Enter the words or phrases you want to search on Reddit (e.g. webscraping, python, ChatGPT, AI). You can add multiple keywords — use + Add or Bulk edit. Each keyword is searched across Reddit and results are grouped by keyword in the output. One keyword per line in bulk mode.

## `subredditNames` (type: `array`):

Optional. Restrict search to specific subreddits only (e.g. python, programming, learnprogramming). Leave empty to search all of Reddit. Add multiple with + Add or Bulk edit. Improves relevance when you know which communities to target.
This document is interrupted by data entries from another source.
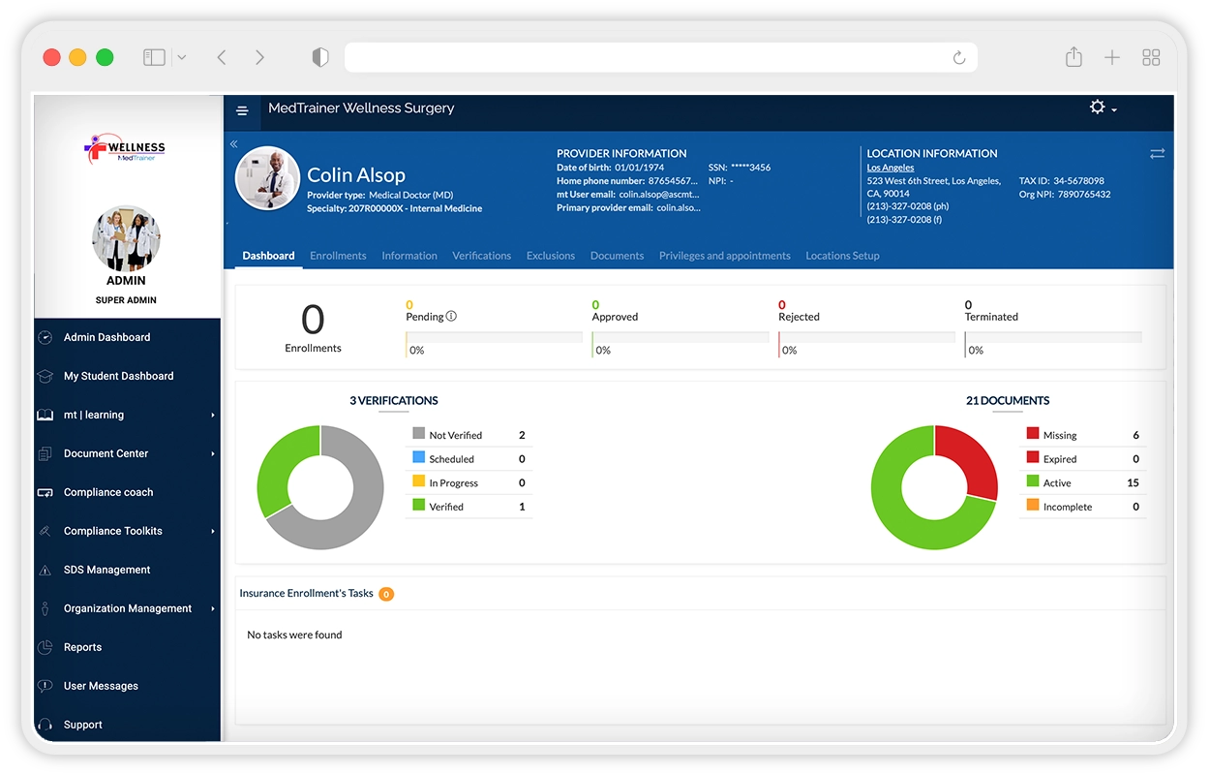1210x775 pixels.
Task: Click the red Missing legend swatch
Action: point(1033,435)
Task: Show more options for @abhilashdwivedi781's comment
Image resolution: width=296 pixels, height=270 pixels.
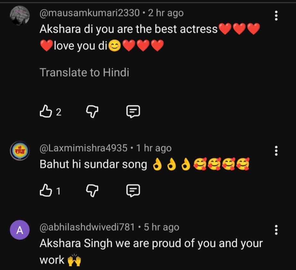Action: 276,230
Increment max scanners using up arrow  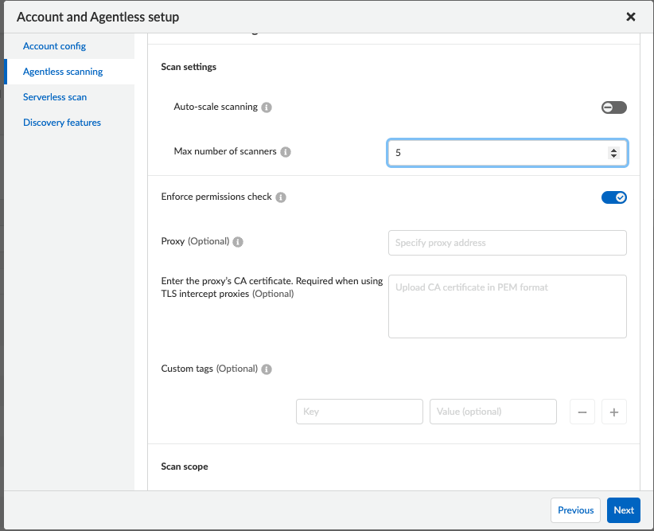(613, 150)
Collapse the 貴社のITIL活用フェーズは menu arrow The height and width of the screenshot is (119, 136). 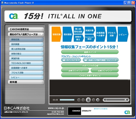42,34
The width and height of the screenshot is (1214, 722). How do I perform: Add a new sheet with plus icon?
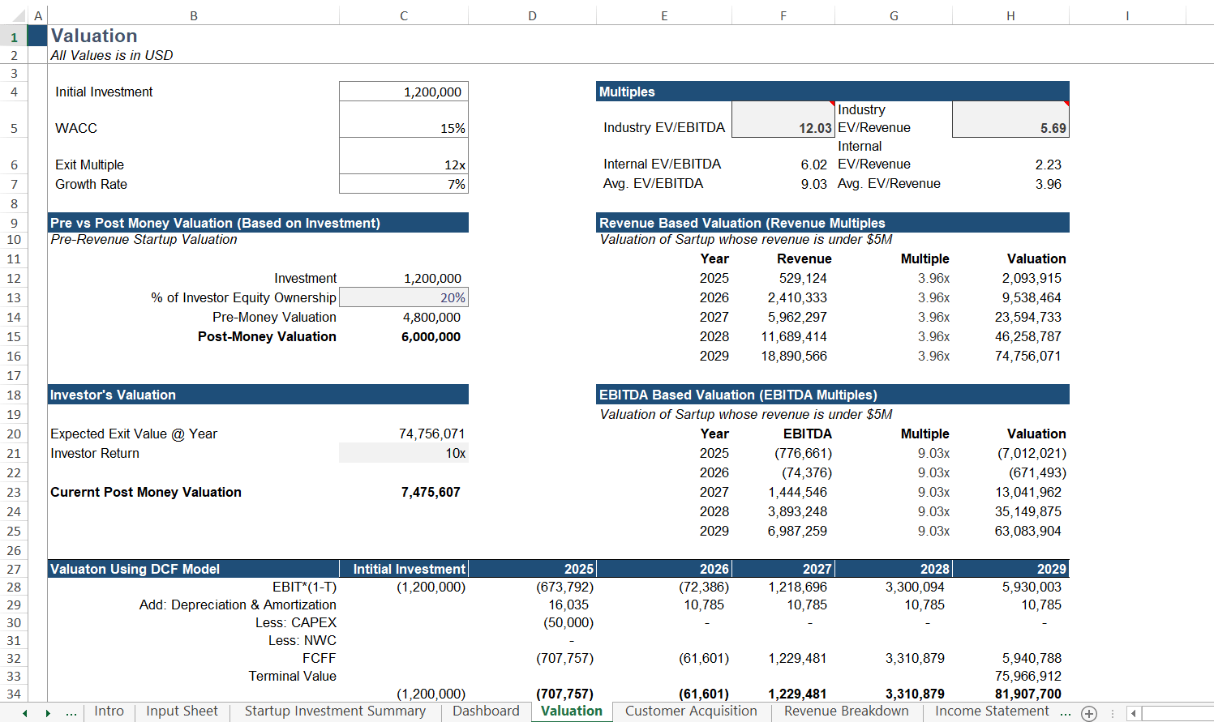coord(1089,713)
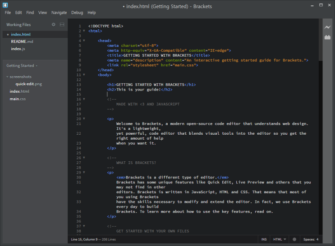Click the split view icon in sidebar
This screenshot has height=246, width=335.
coord(62,25)
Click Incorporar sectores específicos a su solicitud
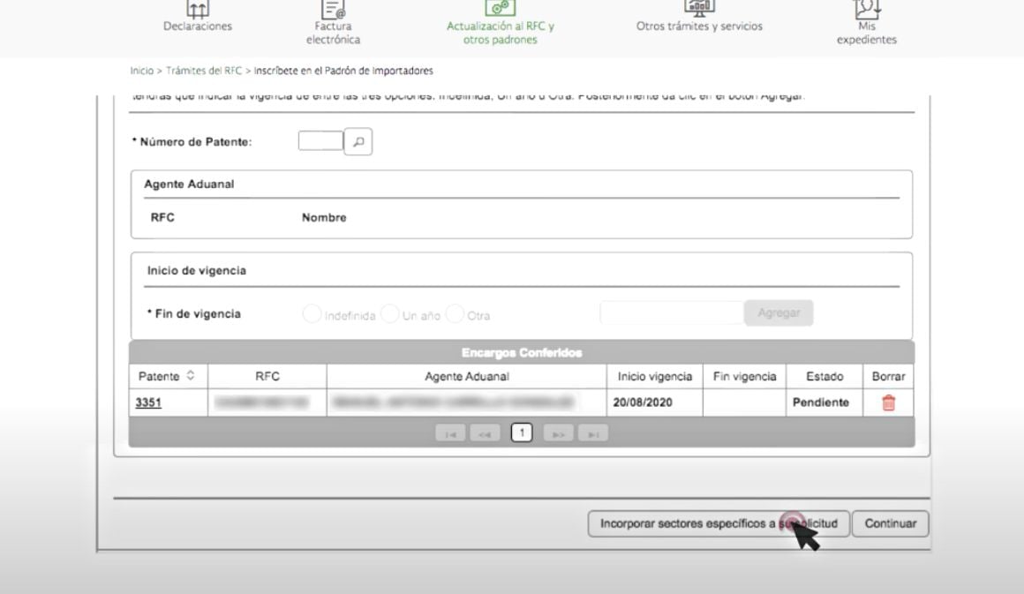Viewport: 1024px width, 594px height. point(719,523)
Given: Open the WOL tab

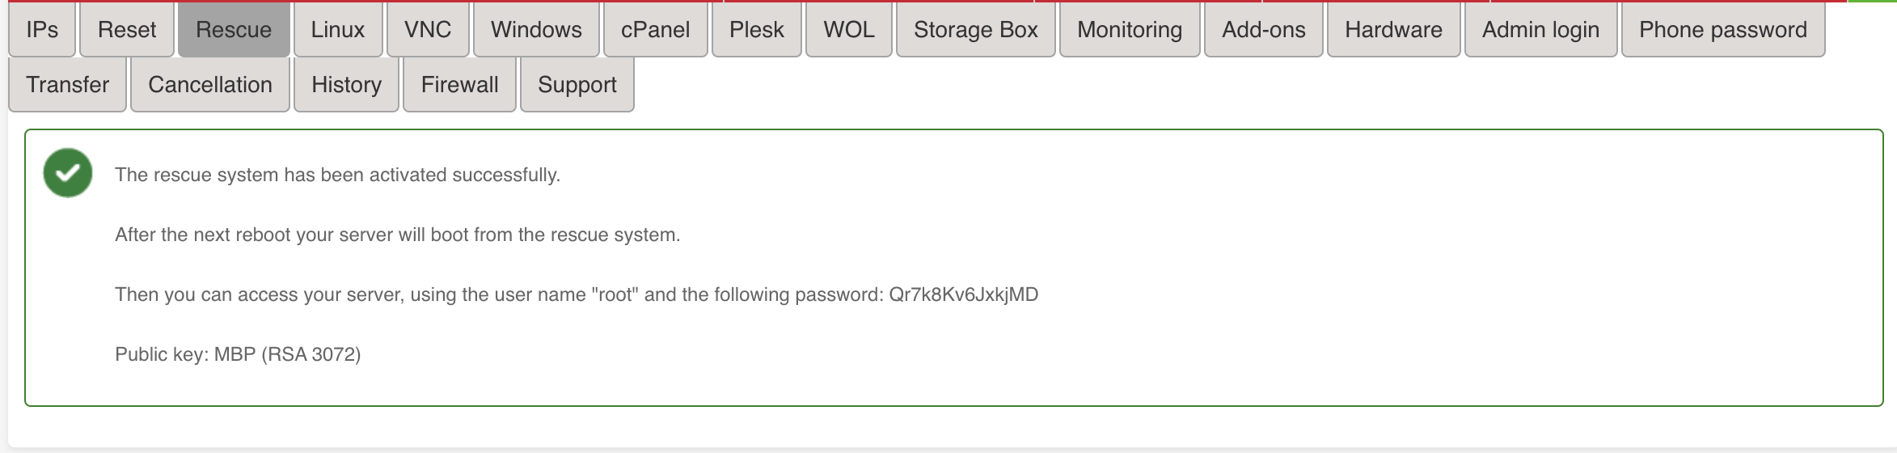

## `resultsLimitPerKeyword` (type: `integer`):

Maximum number of posts to fetch per keyword (1–1000). Higher values may take longer and can trigger rate limits; the actor uses delays and retries to stay safe. Start with 10–50 for testing. Default: 10.

## `sorting` (type: `string`):

How Reddit search results are ordered: New (latest first), Hot (trending now), Top (most upvoted), or Relevance (best match to your keyword). Default: New.

## `proxyConfiguration` (type: `object`):

By default no proxy is used (direct requests to Reddit). If Reddit blocks or rate-limits the request, the actor automatically falls back to datacenter proxy, then to residential proxy (with up to 3 retries). Once it switches to residential, it stays on residential for all remaining requests. Turn on Apify Proxy here if you want to use proxy from the very first request.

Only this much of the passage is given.